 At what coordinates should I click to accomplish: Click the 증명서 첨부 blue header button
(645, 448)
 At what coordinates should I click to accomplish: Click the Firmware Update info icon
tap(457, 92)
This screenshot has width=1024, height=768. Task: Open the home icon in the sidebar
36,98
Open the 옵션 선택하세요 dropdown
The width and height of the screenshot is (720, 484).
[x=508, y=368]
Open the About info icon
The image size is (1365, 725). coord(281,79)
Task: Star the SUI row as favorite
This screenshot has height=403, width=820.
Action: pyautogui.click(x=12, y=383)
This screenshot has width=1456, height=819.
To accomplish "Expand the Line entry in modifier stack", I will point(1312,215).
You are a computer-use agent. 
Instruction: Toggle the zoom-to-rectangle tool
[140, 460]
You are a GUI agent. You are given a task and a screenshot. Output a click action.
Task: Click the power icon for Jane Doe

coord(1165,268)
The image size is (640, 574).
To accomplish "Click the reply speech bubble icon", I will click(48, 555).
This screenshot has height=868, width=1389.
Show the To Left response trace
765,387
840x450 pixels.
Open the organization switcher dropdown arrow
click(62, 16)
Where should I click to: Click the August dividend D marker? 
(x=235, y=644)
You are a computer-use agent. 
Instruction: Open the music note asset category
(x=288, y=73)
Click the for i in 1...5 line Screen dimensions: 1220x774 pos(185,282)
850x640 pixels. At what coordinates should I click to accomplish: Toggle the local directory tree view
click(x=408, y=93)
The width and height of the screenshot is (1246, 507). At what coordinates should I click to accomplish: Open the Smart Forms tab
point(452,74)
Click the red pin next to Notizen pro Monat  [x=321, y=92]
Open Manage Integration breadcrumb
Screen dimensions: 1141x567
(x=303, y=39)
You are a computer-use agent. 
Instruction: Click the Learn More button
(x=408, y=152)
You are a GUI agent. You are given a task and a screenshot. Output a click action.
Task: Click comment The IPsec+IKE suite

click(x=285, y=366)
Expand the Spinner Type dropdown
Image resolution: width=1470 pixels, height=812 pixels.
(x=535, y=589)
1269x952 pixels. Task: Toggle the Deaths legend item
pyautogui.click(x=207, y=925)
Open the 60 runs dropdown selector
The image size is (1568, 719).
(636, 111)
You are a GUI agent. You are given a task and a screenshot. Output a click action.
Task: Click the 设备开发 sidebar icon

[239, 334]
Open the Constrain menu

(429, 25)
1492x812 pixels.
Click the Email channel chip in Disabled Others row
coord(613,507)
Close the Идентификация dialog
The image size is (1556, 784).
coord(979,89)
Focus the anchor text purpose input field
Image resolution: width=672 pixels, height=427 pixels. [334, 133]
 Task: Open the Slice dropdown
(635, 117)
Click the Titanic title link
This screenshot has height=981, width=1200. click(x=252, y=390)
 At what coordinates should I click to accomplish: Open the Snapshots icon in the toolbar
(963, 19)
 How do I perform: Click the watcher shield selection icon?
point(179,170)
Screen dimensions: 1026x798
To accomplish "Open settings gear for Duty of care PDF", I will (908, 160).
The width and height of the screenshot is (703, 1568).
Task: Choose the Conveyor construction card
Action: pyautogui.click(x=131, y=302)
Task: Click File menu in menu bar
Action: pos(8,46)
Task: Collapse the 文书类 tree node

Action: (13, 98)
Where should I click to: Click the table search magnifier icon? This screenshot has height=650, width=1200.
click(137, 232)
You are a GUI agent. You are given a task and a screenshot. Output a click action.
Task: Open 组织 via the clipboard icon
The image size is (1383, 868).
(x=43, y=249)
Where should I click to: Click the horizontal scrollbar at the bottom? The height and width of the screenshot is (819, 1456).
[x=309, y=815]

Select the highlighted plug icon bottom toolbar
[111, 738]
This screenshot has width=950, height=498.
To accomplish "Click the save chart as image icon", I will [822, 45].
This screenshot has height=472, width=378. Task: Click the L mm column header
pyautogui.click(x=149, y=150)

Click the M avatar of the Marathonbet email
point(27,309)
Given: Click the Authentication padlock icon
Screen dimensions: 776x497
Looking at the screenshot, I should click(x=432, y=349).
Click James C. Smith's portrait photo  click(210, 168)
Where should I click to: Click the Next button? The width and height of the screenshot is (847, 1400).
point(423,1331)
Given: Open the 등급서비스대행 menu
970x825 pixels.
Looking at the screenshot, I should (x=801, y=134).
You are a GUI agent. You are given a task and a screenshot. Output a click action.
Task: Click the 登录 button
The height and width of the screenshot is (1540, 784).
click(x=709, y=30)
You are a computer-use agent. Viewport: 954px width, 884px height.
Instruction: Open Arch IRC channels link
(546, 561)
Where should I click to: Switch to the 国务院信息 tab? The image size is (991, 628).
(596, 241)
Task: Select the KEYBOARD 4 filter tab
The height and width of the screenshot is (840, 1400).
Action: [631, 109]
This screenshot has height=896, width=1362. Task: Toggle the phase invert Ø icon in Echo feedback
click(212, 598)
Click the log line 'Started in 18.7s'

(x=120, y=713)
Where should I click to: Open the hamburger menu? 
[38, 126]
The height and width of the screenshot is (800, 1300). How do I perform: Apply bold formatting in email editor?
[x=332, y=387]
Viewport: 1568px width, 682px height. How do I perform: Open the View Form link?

——————

Arrange the entries, from their first line up to and including the line containing "[x=508, y=368]", as a Markdown table with the columns Row and Line. Number each line and omit any blank lines.

| Row | Line |
|---|---|
| 1 |  At what coordinates should I click to accomplish: Click the 증명서 첨부 blue header button |
| 2 | (645, 448) |
| 3 |  At what coordinates should I click to accomplish: Click the Firmware Update info icon |
| 4 | tap(457, 92) |
| 5 | This screenshot has width=1024, height=768. Task: Open the home icon in the sidebar |
| 6 | 36,98 |
| 7 | Open the 옵션 선택하세요 dropdown |
| 8 | The width and height of the screenshot is (720, 484). |
| 9 | [x=508, y=368] |